Dillere desten olan ‘’Suzan Suzi’’ türküsünün filmini çektiniz. Filmin hem yapımcısı hem de başrol oyuncusu olarak seyircilere buradan iletmek istediğiniz bir mesajınız var mı? Seyirciyi nasıl bir hikaye bekliyor?

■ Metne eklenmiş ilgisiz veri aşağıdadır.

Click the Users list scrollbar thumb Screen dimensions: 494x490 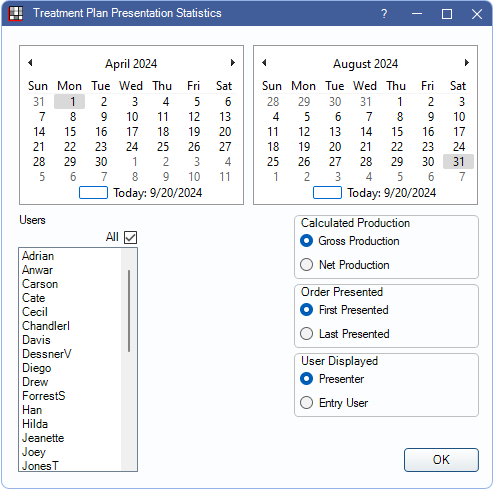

‘’Suzan Suzi’’ bir diğer adı ile ‘’Kırklar Dağı’nın Düzü’’ adlı dillere desten türkünün hikayesini çektik aslında. ‘’Suzan Suzi’’, Diyarbakır’da yaşanmış bir olaydan esinlenerek yazılmış bir türküdür. Bu türküyü yıllar evvel ben derleyip TRT repertuarına kazandırdım. Bunun için ayrıca çok mutluyum çünkü türkü bir anda efsaneleşti ve dilden dile yayılmaya başlandı. ‘’Suzan Suzi’’ türküsü bu kadar çok sevilince ben de bu güzel türkünün hikayesini çekmeye karar verdim. Senaryosunu yazdırıp, günümüze uyarladık. Kültür Bakanlığı ve bazı Diyarbakırlı değerli iş insanının desteğiyle yola çıktık. Film bu topraklarda yaşanmış hazin bir aşk hikayesini konu alıyor. Ayrıca filmde bazı Süryani parçaları yeniden seslendirdim. Film Diyarbakır'ın hem tarihi bölgelerinde hem de yenilenen restore edilen bölgelerinde çekildi. Anlayacağınız seyirciyi görsel şölen bekliyor. Şimdiden daha fazla spoiler vermeyeyim. Vizyon tarihi netleştikten sonra filmi halkın takdirine bırakıyorum. Biz filmi çekerken elimizden gelenin en iyisini yaptık, çok emek verdik, izleyicilerin de seveceğini düşünüyorum.